**Work instructions**
Once the images are set aside, return every entry exactly.

**Saved entries**
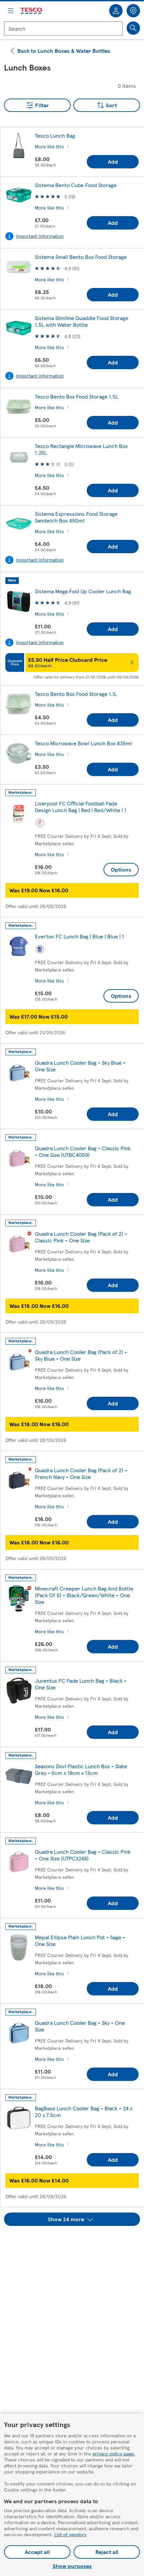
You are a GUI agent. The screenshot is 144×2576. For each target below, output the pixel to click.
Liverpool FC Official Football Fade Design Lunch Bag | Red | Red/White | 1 (80, 806)
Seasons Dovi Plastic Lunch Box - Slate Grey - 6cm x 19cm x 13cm (81, 1769)
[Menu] (10, 10)
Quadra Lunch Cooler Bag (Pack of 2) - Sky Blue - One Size (81, 1355)
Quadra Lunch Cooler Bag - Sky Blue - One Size (80, 1066)
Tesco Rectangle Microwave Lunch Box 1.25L (81, 449)
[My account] (116, 10)
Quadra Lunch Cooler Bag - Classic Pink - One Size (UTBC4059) (83, 1151)
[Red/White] (40, 823)
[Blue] (40, 949)
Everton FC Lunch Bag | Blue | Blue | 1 (79, 936)
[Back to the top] (75, 2243)
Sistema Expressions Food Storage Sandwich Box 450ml (76, 517)
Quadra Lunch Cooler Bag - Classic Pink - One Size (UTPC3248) (83, 1855)
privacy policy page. (113, 2453)
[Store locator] (133, 10)
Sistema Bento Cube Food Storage (76, 185)
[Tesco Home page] (31, 11)
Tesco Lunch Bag (55, 135)
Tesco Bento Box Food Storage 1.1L (76, 694)
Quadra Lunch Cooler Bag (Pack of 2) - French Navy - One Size (81, 1473)
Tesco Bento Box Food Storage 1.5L (76, 396)
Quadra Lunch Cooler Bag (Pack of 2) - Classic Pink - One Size (81, 1237)
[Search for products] (133, 28)
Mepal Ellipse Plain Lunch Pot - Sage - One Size (80, 1940)
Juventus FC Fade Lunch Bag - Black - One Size (81, 1684)
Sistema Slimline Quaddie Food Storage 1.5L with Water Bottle (81, 321)
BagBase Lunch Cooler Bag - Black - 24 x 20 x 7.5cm (83, 2111)
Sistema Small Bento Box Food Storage (81, 257)
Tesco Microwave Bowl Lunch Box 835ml (83, 743)
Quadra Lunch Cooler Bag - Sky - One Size (80, 2026)
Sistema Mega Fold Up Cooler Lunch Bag (83, 591)
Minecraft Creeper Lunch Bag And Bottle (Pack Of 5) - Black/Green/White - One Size (84, 1595)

**Reply**
You are a GUI agent. The screenshot is 144×2576. For each target below, output the pixel to click.
Liverpool FC Official Football Fade Design Lunch Bag | Red | Red/White | 1 (80, 806)
Seasons Dovi Plastic Lunch Box - Slate Grey - 6cm x 19cm x 13cm (81, 1769)
[Menu] (10, 10)
Quadra Lunch Cooler Bag (Pack of 2) - Sky Blue - One Size (81, 1355)
Quadra Lunch Cooler Bag - Sky Blue - One Size (80, 1066)
Tesco Rectangle Microwave Lunch Box 1.25L (81, 449)
[My account] (116, 10)
Quadra Lunch Cooler Bag - Classic Pink - One Size (UTBC4059) (83, 1151)
[Red/White] (40, 823)
[Blue] (40, 949)
Everton FC Lunch Bag | Blue | Blue | 1 (79, 936)
[Back to the top] (75, 2243)
Sistema Expressions Food Storage Sandwich Box 450ml (76, 517)
Quadra Lunch Cooler Bag - Classic Pink - One Size (UTPC3248) (83, 1855)
privacy policy page. (113, 2453)
[Store locator] (133, 10)
Sistema Bento Cube Food Storage (76, 185)
[Tesco Home page] (31, 11)
Tesco Lunch Bag (55, 135)
Tesco Bento Box Food Storage 1.1L (76, 694)
Quadra Lunch Cooler Bag (Pack of 2) - French Navy - One Size (81, 1473)
Tesco Bento Box Food Storage 1.5L (76, 396)
Quadra Lunch Cooler Bag (Pack of 2) - Classic Pink - One Size (81, 1237)
[Search for products] (133, 28)
Mepal Ellipse Plain Lunch Pot - Sage - One Size (80, 1940)
Juventus FC Fade Lunch Bag - Black - One Size (81, 1684)
Sistema Slimline Quaddie Food Storage 1.5L with Water Bottle (81, 321)
BagBase Lunch Cooler Bag - Black - 24 x 20 x 7.5cm (83, 2111)
Sistema Small Bento Box Food Storage (81, 257)
Tesco Microwave Bowl Lunch Box 835ml (83, 743)
Quadra Lunch Cooler Bag - Sky - One Size (80, 2026)
Sistema Mega Fold Up Cooler Lunch Bag (83, 591)
Minecraft Creeper Lunch Bag And Bottle (Pack Of 5) - Black/Green/White - One Size (84, 1595)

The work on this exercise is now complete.